DATA TO PROCESS:
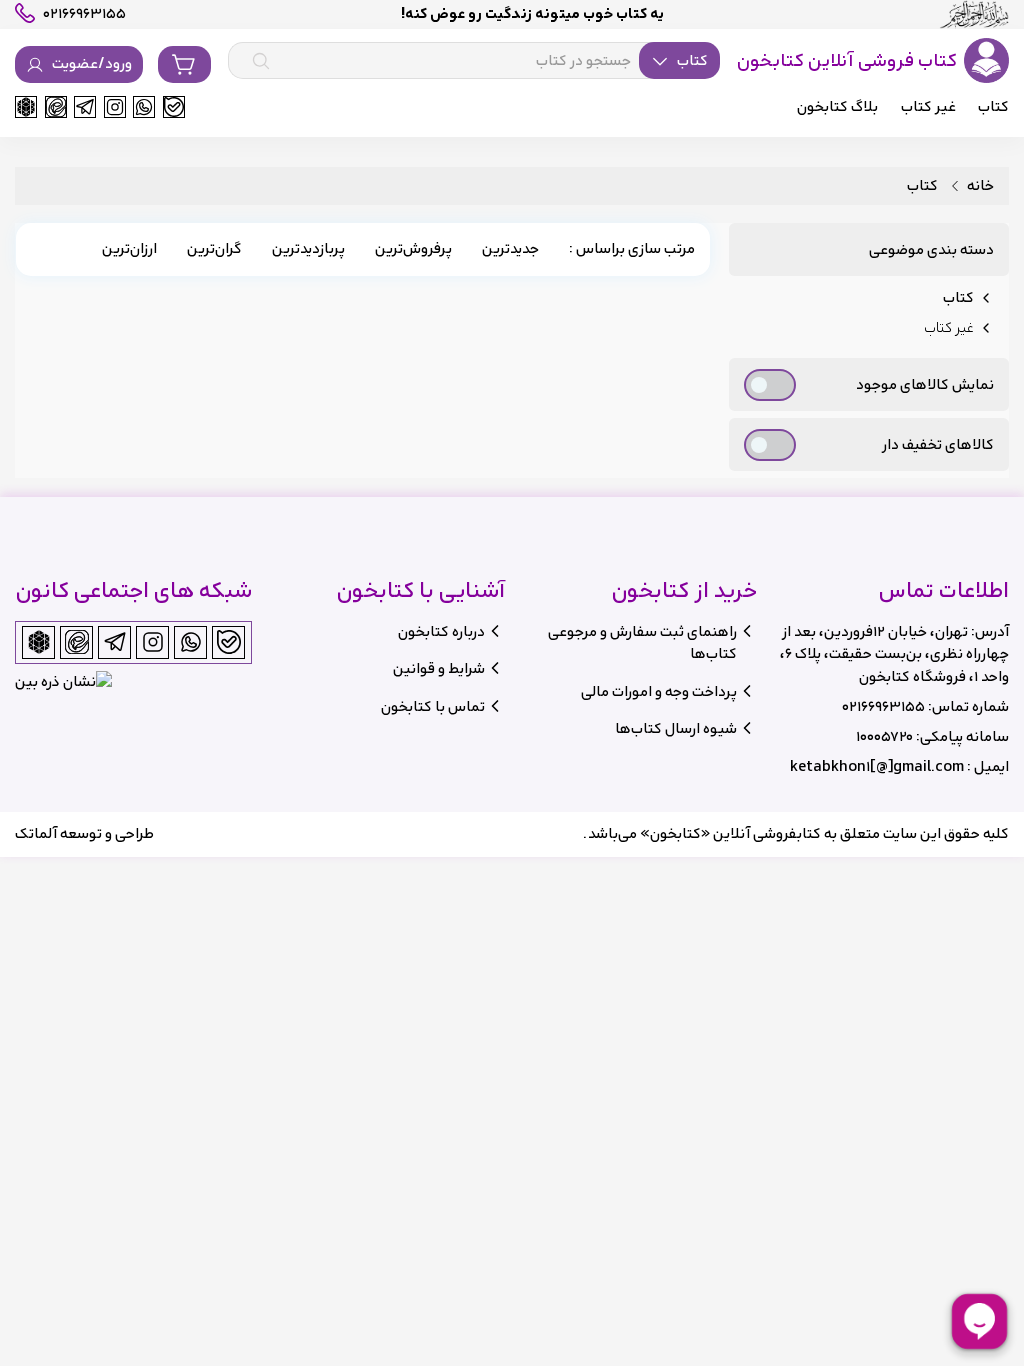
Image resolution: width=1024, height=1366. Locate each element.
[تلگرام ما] (85, 107)
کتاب (922, 186)
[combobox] (474, 61)
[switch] (770, 385)
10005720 (884, 736)
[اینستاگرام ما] (115, 107)
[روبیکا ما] (26, 107)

WHAT YOU SHOULD DO:
Write out the data word for word. Any picture is to be skipped.

WRITTEN RESPONSE:
Image resolution: width=1024, height=1366. Locate each element.
[تلگرام ما] (85, 107)
کتاب (922, 186)
[combobox] (474, 61)
[switch] (770, 385)
10005720 (884, 736)
[اینستاگرام ما] (115, 107)
[روبیکا ما] (26, 107)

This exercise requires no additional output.